-- What you need to do --
Repeat the records below exactly, leaving out every picture.

-- Dataset entries --
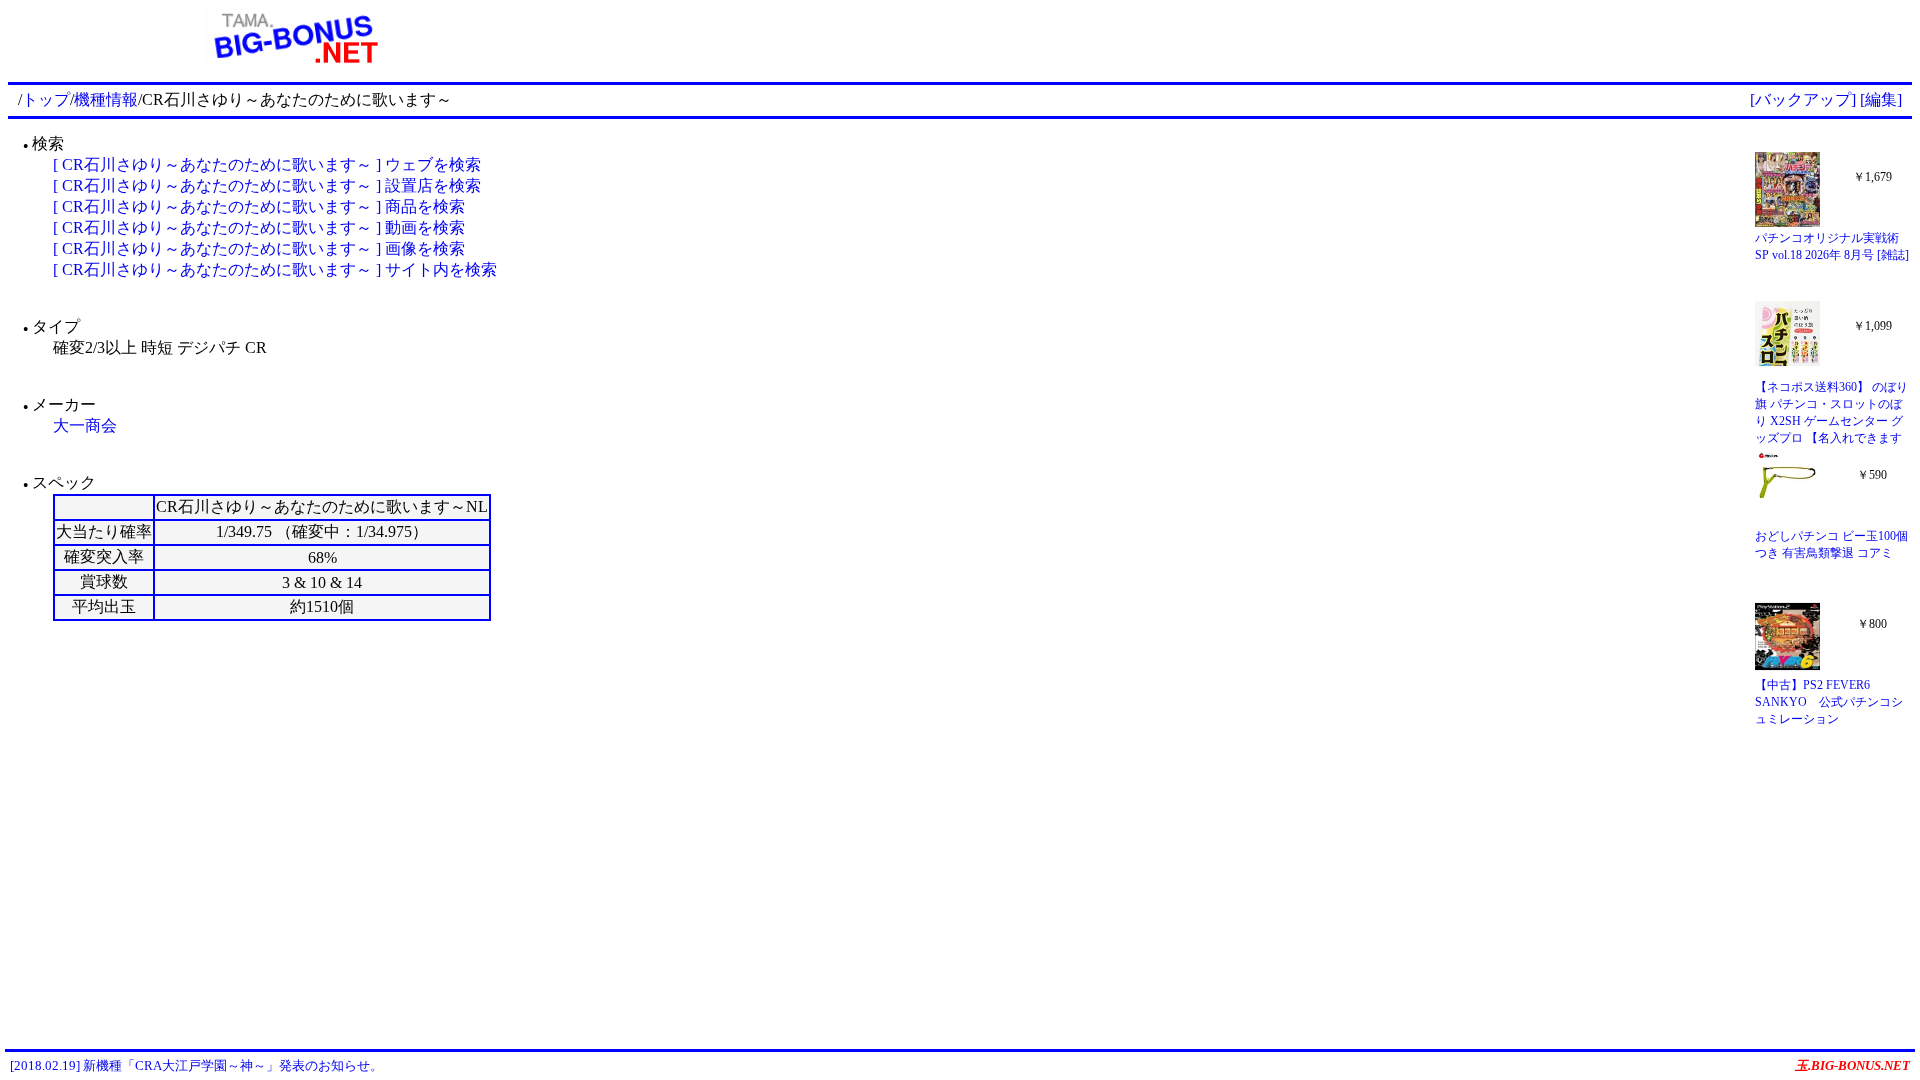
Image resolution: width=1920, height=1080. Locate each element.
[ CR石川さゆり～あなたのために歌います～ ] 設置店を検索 (267, 185)
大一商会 (85, 425)
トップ (46, 99)
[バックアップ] (1803, 99)
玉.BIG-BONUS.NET (1852, 1065)
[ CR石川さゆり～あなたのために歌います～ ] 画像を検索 (259, 248)
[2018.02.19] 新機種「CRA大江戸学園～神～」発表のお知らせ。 (196, 1065)
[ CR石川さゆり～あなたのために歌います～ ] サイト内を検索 (275, 269)
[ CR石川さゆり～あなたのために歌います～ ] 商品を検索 (259, 206)
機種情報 (106, 99)
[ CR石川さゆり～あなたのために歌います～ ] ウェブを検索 (267, 164)
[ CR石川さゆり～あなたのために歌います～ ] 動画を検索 (259, 227)
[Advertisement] (1246, 38)
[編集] (1881, 99)
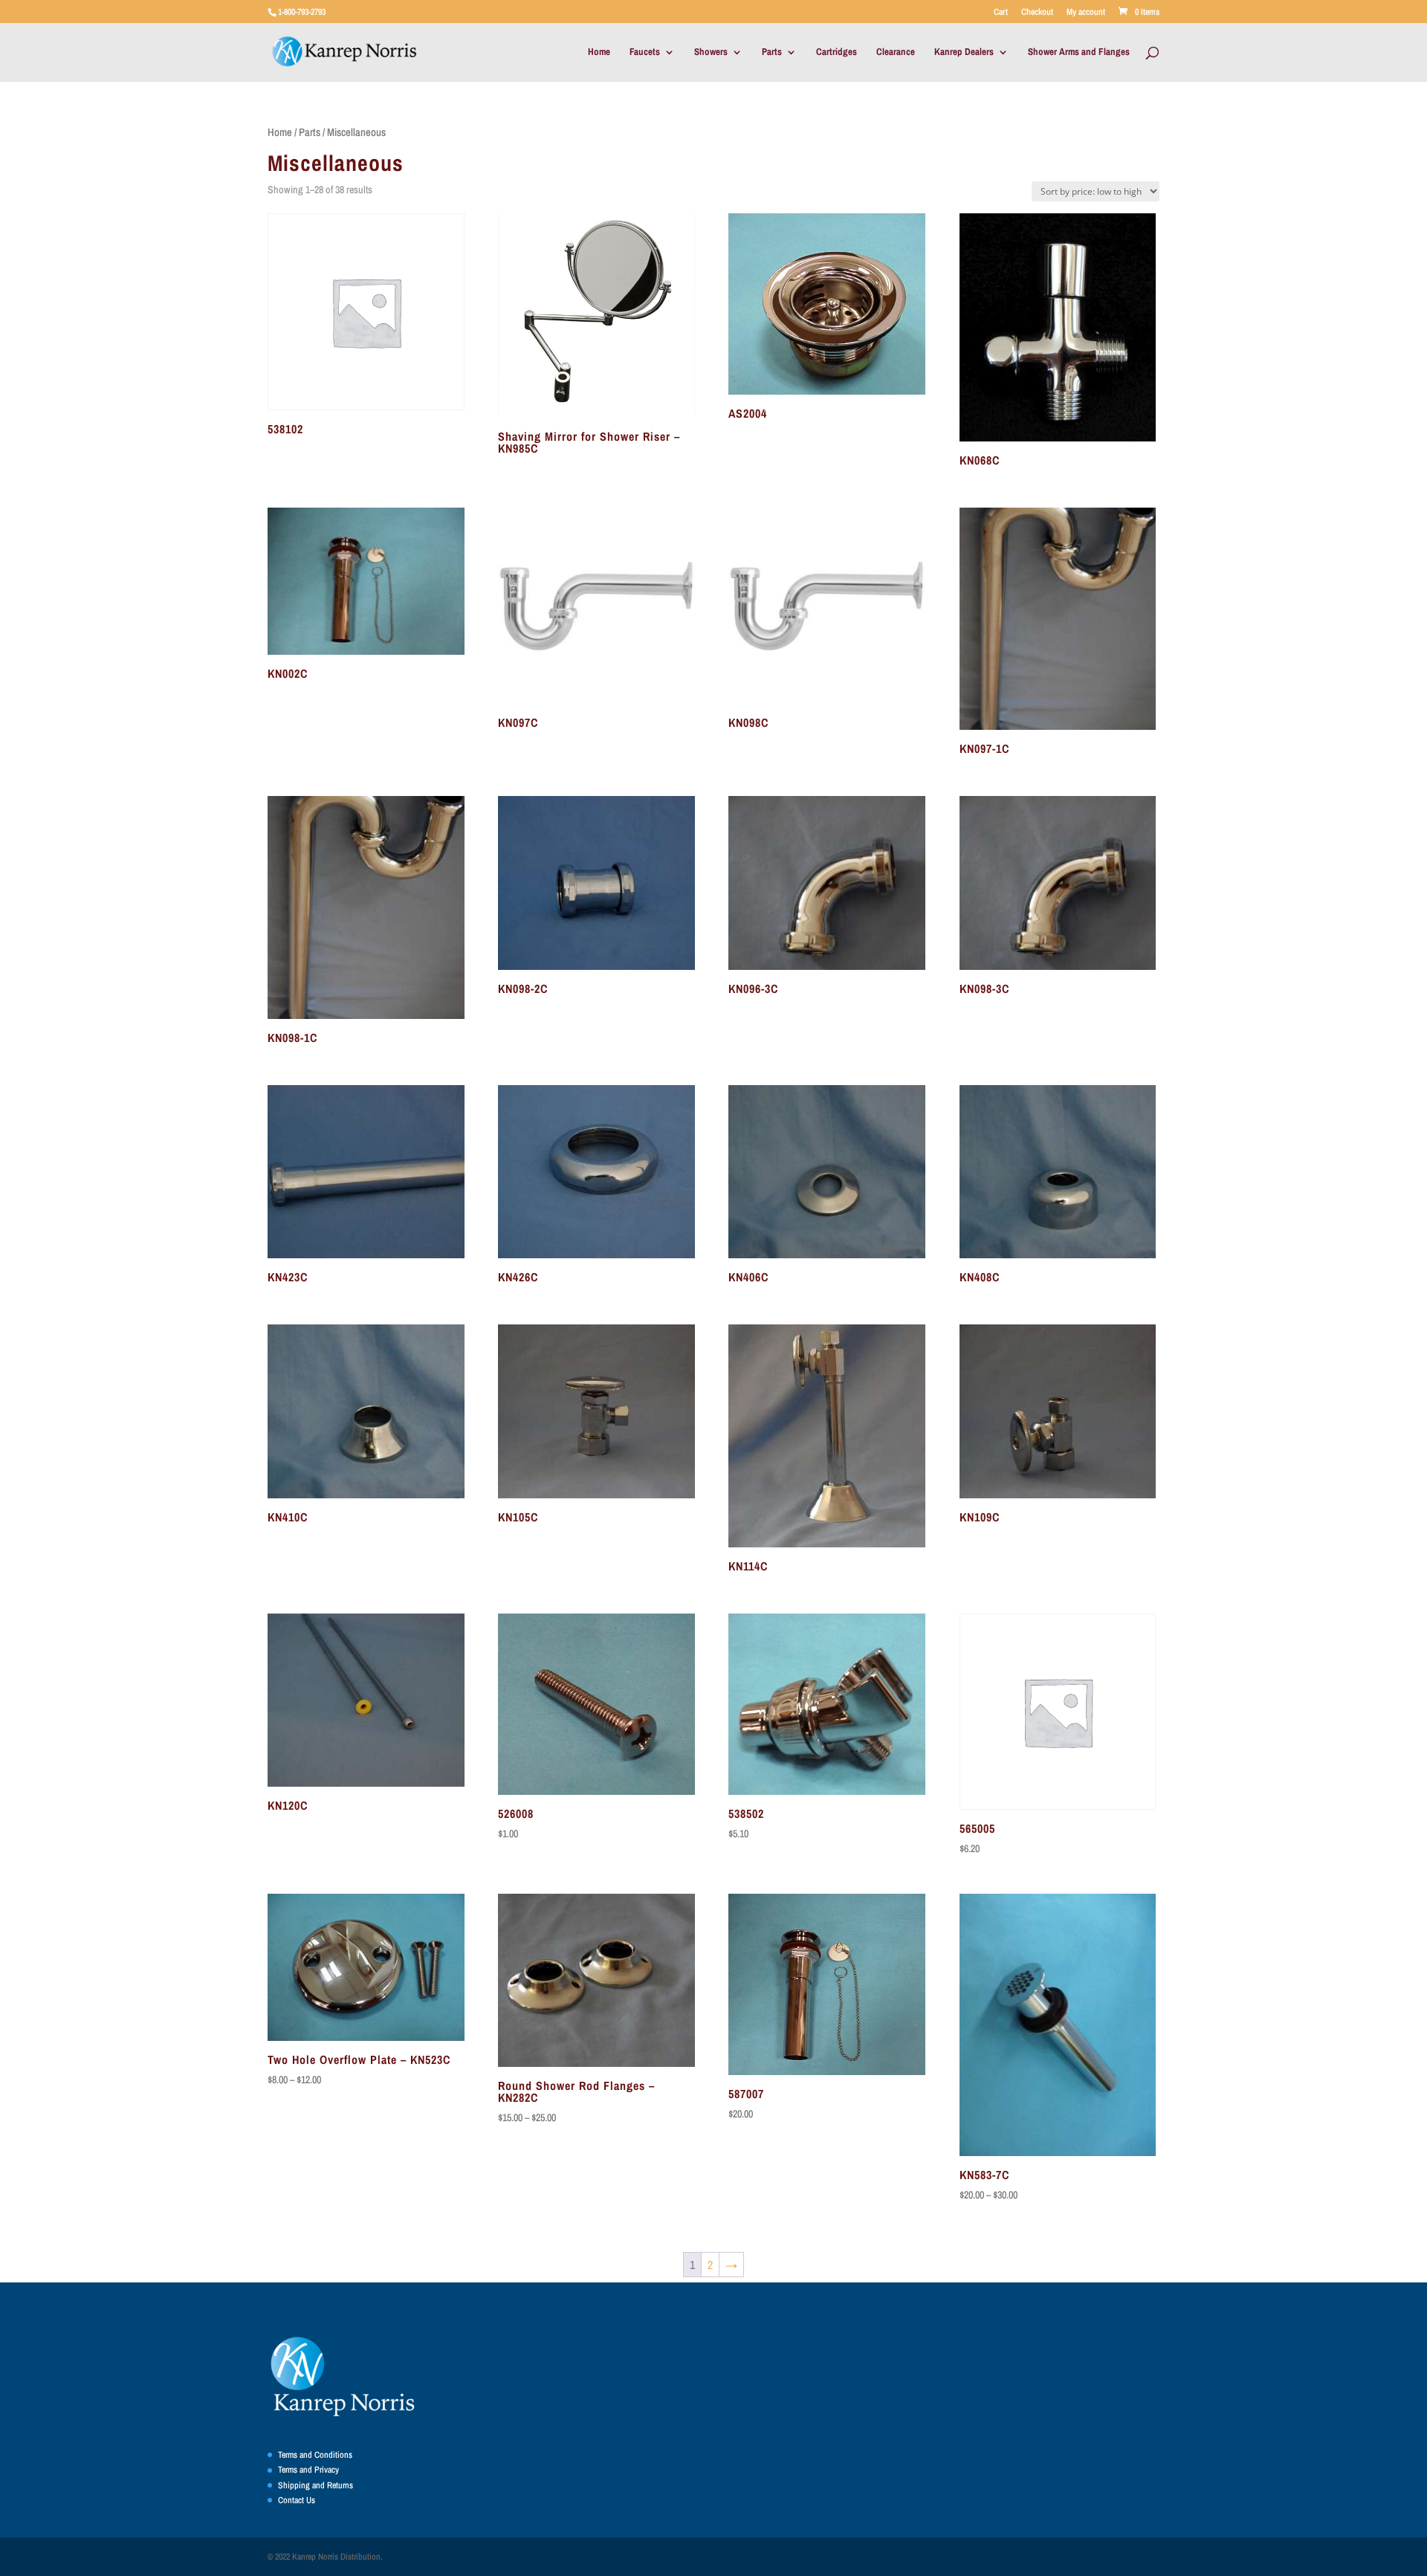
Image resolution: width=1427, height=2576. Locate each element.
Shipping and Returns (315, 2485)
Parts (772, 52)
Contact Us (296, 2500)
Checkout (1037, 12)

-- Your solution --
Image resolution: width=1920, height=1080. Locate each element.
[ CR石川さゆり～あなたのために歌います～ ] 設置店を検索 (267, 185)
大一商会 (85, 425)
トップ (46, 99)
[バックアップ] (1803, 99)
玉.BIG-BONUS.NET (1852, 1065)
[ CR石川さゆり～あなたのために歌います～ ] 画像を検索 (259, 248)
[2018.02.19] 新機種「CRA大江戸学園～神～」発表のお知らせ。 (196, 1065)
[ CR石川さゆり～あなたのために歌います～ ] サイト内を検索 (275, 269)
[ CR石川さゆり～あなたのために歌います～ ] 商品を検索 (259, 206)
機種情報 (106, 99)
[ CR石川さゆり～あなたのために歌います～ ] ウェブを検索 (267, 164)
[ CR石川さゆり～あなたのために歌います～ ] 動画を検索 (259, 227)
[Advertisement] (1246, 38)
[編集] (1881, 99)
Image resolution: width=1427, height=2576. Locate each element.
Shipping and Returns (315, 2485)
Parts (772, 52)
Contact Us (296, 2500)
Checkout (1037, 12)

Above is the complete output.